I do not think that Python actually comes with all batteries included. And in some areas support is pretty bad.
I recently hacked together a web client in python, my first project in that language. Documentation is excellent. Yet I am still horrified I had to use a language that provides so few static guarantees to control megawatt machines.
That, and the idea that class and function declarations are executable statements. Circular dependencies are "handled" by passing partially-initialized objects around; the Python interpreter handles this with no problems, but programmers have fun because nobody assumes incomplete initialization. I.e. Python's language semantics is broken by design in pretty fundamental areas. That said, it's good for banging something together quickly. Been there, done that, got the t-shirt. Just don't do anything that you need a team for with it, the lack of guarantees will really start to hurt.
What puts me off Haskell nowadays is the direct result of Haskell's roots in language research: Often when I come across a package that does what I need, it uses the conduit, lens or another idiom, which are like a language in a language to learn. In milder ways Python seems to suffer the same problem.
I think Python shares that problem with Lisp: it's so easy to add another meta-idiom that too many people actually do this, and most don't even think about composability or guarantees.
So please, developers: Write more batteries, but make them expose a neat lambda calculus interface if possible that can be combined freely with other batteries.
I sense a conflict of objectives here. Having many batteries pushes you towards wide APIs. However, the wider an API, the harder it is to make it combinable. More surface that must be made to match. Making an API that's feature-complete *and* narrow is really hard and takes a huge amount of designer and programmer time, plus the willingness to lose most of your existing user base for an unproven idea of improvement. This road is a really hard one, and you need corporate backing or personal obsession to follow it.

Batteries included is a bad idea when the community is this divided.

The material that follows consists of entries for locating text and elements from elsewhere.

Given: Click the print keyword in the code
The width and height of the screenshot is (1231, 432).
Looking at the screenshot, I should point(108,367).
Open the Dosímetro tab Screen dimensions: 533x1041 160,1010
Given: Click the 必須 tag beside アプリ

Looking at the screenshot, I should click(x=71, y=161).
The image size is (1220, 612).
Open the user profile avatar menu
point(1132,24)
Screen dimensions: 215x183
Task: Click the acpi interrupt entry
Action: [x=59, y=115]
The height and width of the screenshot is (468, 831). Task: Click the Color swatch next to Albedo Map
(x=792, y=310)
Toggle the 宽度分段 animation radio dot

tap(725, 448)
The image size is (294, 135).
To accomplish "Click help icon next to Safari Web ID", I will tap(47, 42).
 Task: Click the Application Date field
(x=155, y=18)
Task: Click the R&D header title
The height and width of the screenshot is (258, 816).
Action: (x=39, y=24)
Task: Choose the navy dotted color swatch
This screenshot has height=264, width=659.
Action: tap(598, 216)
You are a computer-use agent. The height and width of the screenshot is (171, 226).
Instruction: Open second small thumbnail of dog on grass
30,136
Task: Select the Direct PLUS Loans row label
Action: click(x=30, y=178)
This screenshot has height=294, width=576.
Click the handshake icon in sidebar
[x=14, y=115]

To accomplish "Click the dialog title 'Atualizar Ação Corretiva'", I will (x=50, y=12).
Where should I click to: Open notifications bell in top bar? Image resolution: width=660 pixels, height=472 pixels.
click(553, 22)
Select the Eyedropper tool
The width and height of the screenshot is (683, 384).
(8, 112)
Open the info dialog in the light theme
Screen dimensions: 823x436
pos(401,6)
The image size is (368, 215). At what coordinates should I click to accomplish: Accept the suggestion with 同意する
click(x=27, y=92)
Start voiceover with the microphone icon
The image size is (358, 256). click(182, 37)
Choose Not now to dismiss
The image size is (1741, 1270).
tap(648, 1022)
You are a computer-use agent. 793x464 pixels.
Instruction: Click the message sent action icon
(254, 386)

Relative no-brainer topics in other communities like how text should
be represented are highly contentious.
I'd sooner see some basic test cases hammered out and integrated into
base before a real attempt at this is launched. Something that would
help the Cabal devs.
On Tue, Sep 27, 2016 at 6:14 PM, Joachim Durchholz
Am 27.09.2016 um 23:25 schrieb Olaf Klinke:
Can someone please define what exactly a "batteries included" standard library is?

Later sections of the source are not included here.